BUDAPEST, Hungary — Hungary’s nationalist prime minister warns that a Russian invasion of Ukraine could send hundreds of thousands of Ukrainian refugees fleeing across the border into his country.
Right-wing populist leader Viktor Orban, speaking in an annual address that this year kicked off his political campaign for Hungary’s parliamentary election on April 3, urges a peaceful resolution to the rising tensions in Europe that have stemmed from fears of an imminent Russian invasion of Ukraine.
Orban — a firm opponent of any types of immigration — says it’s in Hungary’s best interest to “avoid war,” which he says would cause a wave of Ukrainian refugees and a disruption of the economy.
While urging a resolution of the tensions through dialogue, Orban says he opposed plans by the European Union to use sanctions against Russia — which has built up over 100,000 troops along Ukraine’s borders — as a deterrent.
“Sanctions, punitive policies, lecturing or any other kind of arrogance on the part of the great powers are out of the question,” Orban says.

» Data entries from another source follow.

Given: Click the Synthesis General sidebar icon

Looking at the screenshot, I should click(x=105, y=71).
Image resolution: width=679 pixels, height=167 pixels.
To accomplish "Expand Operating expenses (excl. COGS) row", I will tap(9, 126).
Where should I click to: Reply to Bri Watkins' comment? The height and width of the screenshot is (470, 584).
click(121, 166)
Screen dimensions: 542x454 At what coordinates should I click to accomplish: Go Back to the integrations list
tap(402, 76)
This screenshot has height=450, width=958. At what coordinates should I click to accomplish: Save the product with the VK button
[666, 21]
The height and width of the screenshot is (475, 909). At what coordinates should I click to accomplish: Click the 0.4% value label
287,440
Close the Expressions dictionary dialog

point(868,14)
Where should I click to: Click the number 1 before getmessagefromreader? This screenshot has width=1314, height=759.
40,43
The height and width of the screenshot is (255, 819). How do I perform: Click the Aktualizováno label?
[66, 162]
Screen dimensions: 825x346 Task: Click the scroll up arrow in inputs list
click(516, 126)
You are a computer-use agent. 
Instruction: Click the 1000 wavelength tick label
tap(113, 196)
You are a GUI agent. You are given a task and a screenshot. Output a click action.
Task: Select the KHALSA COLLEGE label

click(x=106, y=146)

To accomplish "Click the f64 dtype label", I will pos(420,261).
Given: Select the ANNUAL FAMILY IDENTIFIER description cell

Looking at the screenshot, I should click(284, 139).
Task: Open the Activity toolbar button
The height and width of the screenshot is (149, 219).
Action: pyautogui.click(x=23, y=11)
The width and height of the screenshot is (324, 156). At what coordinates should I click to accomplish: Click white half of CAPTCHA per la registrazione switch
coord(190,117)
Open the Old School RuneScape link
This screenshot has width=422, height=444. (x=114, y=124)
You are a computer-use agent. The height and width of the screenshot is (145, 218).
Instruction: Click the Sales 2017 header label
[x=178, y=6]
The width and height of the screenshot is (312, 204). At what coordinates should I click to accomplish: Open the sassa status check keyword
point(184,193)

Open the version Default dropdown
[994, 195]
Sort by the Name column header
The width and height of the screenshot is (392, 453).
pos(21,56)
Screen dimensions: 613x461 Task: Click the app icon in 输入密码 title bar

Orban, who has led Hungary since 2010, has sought one of the closest relations with Russian President Vladimir Putin of any European leader. In a meeting with Putin in the Kremlin last week, Orban lobbied for increased gas shipments from Russia and lauded his country’s increased cooperation with Moscow in the areas of energy, trade and security.
Since Russia’s annexation of Ukraine’s Crimean Peninsula in 2014, Hungary under Orban has consistently opposed leveling EU sanctions against Moscow, although it has always ultimately voted for them.